An international research team including Professor Minxue Shen of the Xiangya School of Public Health at Central South University in Hunan, China analyzed data from nearly 96,000 adults in the UK Biobank, a long-running health study in the United Kingdom.
Participants wore wrist-based accelerometers for one week, allowing researchers to quantify overall physical activity and the share done at a vigorous intensity—described in the report as effort that makes people feel out of breath. The team then tracked the likelihood of death or development of eight major conditions over the next seven years: major cardiovascular disease, irregular heartbeat, type 2 diabetes, immune-mediated inflammatory diseases, liver disease, chronic respiratory diseases, chronic kidney disease and dementia.

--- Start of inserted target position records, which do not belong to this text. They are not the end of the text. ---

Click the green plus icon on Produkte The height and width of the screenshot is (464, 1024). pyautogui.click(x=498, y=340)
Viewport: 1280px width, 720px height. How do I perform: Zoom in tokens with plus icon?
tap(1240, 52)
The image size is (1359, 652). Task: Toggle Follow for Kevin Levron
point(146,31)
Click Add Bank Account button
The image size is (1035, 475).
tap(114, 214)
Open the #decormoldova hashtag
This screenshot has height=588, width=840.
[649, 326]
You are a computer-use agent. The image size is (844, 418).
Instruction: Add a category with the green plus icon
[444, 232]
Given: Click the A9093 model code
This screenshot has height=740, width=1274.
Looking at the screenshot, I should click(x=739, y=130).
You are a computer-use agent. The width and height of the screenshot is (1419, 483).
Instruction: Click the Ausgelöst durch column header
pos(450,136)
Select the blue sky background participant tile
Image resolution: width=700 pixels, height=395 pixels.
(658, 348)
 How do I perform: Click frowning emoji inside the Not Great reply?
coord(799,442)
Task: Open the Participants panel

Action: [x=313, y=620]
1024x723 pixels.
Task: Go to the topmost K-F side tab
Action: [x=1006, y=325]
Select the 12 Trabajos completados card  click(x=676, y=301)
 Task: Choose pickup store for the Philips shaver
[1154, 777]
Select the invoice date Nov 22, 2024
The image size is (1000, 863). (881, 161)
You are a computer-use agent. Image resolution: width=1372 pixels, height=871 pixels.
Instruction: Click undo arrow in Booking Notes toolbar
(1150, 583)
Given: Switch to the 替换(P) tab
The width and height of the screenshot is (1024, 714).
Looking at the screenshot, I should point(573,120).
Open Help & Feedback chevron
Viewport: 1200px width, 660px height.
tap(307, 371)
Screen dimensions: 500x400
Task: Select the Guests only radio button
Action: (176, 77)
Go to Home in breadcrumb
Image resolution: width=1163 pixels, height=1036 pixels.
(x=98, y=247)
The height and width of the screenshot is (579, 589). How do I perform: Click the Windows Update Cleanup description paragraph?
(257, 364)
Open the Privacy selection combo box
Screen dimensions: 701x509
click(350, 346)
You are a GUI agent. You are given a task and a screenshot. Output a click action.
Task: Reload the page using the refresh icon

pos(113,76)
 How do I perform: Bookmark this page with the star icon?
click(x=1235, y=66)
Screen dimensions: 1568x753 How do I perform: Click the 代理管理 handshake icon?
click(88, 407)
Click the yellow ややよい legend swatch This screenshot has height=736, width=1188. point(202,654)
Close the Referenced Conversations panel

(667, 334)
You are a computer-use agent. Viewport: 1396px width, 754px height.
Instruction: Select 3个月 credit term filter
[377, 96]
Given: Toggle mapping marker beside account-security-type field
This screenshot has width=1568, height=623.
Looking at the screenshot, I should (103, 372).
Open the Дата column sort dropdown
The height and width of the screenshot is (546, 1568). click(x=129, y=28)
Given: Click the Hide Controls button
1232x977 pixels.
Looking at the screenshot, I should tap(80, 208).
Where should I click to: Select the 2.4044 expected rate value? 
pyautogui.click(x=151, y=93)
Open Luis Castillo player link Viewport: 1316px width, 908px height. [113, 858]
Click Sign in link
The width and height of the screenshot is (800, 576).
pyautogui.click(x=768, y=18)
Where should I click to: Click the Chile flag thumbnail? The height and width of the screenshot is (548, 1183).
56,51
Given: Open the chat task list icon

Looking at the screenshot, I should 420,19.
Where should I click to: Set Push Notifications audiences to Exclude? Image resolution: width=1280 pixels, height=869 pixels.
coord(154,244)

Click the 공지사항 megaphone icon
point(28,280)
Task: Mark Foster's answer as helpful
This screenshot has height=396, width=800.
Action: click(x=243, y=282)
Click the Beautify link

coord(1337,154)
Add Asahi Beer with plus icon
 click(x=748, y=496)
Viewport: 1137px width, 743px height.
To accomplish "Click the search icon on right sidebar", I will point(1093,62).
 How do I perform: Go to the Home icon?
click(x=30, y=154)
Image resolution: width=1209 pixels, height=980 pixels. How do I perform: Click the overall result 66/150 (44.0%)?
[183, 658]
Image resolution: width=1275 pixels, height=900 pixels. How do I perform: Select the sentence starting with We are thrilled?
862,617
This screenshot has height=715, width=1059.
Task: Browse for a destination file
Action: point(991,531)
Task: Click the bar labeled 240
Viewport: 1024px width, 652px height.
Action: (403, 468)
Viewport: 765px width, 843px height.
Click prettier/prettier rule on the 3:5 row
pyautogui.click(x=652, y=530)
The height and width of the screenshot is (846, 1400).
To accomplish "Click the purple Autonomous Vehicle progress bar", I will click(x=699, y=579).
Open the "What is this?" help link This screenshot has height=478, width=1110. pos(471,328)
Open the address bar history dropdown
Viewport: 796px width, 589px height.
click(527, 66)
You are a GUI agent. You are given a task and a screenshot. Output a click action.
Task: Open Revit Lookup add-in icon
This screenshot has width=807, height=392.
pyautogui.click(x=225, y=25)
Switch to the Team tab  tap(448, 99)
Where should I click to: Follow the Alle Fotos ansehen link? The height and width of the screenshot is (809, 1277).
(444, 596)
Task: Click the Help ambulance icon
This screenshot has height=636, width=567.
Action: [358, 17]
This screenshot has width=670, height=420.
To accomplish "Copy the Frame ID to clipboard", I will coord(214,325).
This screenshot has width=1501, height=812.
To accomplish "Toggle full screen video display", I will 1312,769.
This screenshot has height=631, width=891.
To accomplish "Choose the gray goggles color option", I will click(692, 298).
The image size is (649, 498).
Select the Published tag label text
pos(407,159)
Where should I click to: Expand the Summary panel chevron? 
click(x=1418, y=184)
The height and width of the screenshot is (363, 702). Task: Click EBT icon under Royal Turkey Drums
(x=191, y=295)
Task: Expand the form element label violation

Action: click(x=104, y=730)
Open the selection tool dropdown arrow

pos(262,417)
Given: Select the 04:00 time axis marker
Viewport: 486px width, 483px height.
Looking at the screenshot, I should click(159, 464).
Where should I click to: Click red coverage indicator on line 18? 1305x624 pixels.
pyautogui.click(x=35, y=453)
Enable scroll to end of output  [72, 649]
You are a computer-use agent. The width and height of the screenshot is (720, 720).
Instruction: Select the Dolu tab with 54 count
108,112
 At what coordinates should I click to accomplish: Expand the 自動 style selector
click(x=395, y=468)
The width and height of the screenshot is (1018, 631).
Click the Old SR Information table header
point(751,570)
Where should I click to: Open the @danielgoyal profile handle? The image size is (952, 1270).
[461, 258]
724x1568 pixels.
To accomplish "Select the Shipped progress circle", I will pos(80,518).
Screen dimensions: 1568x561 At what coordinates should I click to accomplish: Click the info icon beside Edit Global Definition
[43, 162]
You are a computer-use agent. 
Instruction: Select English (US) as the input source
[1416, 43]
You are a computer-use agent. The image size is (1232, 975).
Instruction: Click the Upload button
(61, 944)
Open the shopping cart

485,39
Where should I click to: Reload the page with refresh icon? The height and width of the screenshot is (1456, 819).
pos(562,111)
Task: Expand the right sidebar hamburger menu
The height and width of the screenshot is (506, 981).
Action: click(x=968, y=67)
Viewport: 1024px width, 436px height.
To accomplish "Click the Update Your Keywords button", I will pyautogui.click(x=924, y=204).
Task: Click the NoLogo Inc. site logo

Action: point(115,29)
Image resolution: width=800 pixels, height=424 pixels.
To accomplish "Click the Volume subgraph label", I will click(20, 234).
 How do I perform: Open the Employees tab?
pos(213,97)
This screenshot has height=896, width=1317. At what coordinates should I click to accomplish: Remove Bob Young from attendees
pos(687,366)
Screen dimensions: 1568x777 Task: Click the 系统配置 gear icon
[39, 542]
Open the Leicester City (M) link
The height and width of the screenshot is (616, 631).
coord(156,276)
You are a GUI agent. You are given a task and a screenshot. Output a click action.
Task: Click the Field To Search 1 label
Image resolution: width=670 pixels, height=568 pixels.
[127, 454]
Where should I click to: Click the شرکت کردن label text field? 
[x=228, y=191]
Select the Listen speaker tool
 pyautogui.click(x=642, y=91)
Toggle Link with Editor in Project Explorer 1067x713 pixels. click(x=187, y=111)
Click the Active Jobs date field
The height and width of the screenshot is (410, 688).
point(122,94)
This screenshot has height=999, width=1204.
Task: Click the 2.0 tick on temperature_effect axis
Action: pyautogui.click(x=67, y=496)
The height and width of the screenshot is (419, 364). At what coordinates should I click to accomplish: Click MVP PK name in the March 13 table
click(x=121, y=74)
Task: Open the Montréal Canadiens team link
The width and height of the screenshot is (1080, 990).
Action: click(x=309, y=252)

Compared with people who recorded no vigorous activity, those with the highest levels of vigorous activity had markedly lower risks for several outcomes, including a 63% lower risk of dementia, a 60% lower risk of type 2 diabetes, and a 46% lower risk of death from any cause, according to the report. The association was observed even when the total time spent in vigorous activity was relatively small.
The report also said the link between activity intensity and lower risk appeared particularly strong for inflammatory conditions such as arthritis and psoriasis. For some other outcomes—such as diabetes and chronic liver disease—the report suggested both the amount of activity and the intensity were important.
Shen said vigorous physical activity may prompt physiological effects that are harder to achieve with lower-intensity movement. “Vigorous physical activity appears to trigger specific responses in the body that lower-intensity activity cannot fully replicate,” he said. “During vigorous physical activity -- the kind that makes you feel out of breath -- your body responds in powerful ways. Your heart pumps more efficiently, your blood vessels become more flexible, and your body improves its ability to use oxygen.”
The researchers said their findings indicate vigorous movement can be integrated into daily life without formal exercise sessions, pointing to examples such as taking stairs quickly, walking fast between errands, or rushing to catch public transport. In the report, the authors noted that as little as 15 to 20 minutes per week of vigorous effort—spread across the week—was associated with meaningful benefits.
The report cautioned that vigorous activity may not be appropriate for everyone, particularly some older adults and people with certain medical conditions, and said physical activity should be tailored to the individual.